■ **Supplied data**
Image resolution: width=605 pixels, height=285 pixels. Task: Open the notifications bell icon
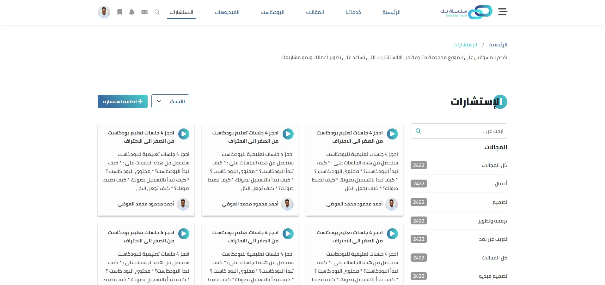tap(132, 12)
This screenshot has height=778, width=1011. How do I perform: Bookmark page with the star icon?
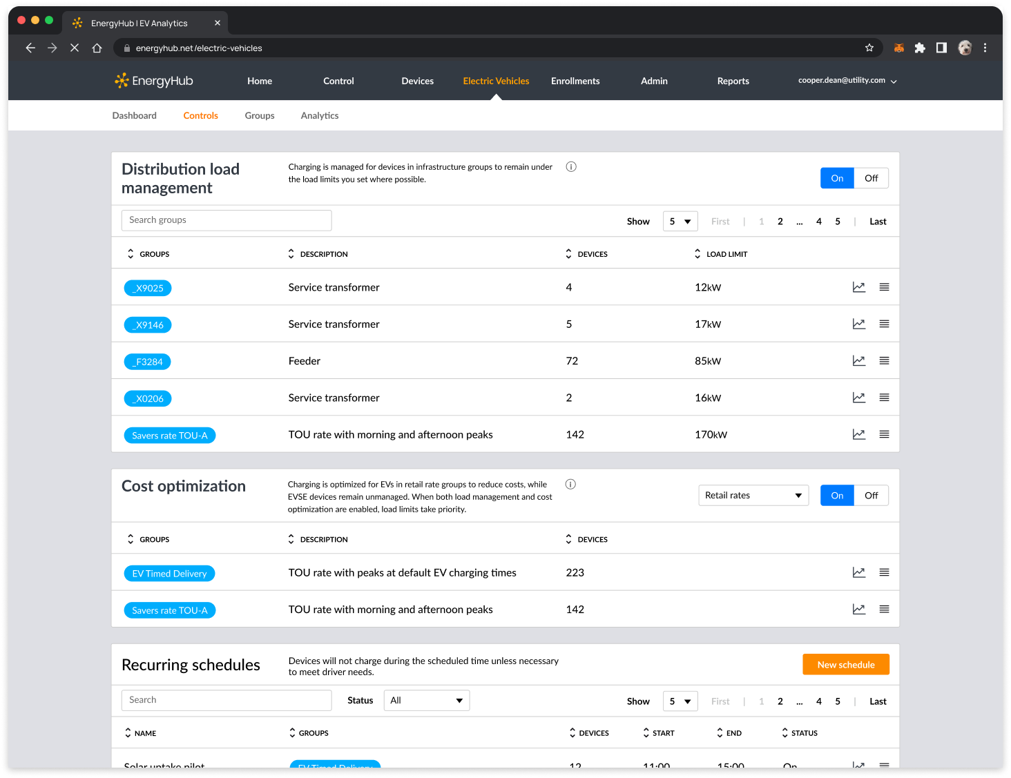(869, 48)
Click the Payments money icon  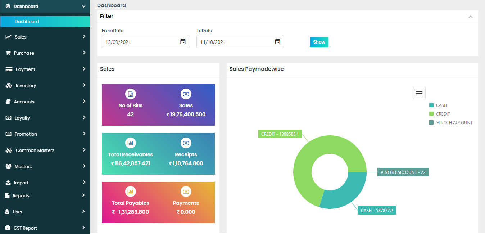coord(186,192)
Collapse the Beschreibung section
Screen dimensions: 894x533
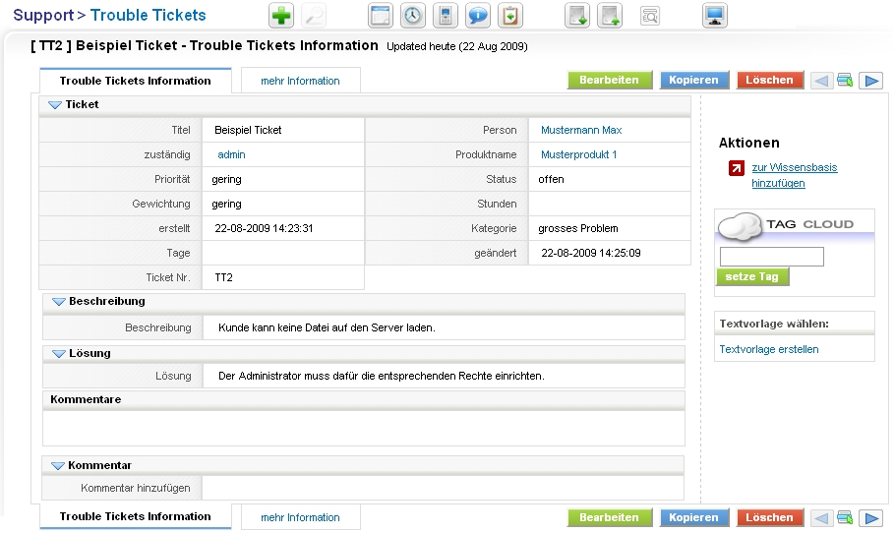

■ **Task brief**
Copy the final stretch of lines, starting at the one that holds "Collapse the Beschreibung section" and ending at the last line of the data, exactly; omit pictures.

■ **Response to this task**
Collapse the Beschreibung section
Screen dimensions: 894x533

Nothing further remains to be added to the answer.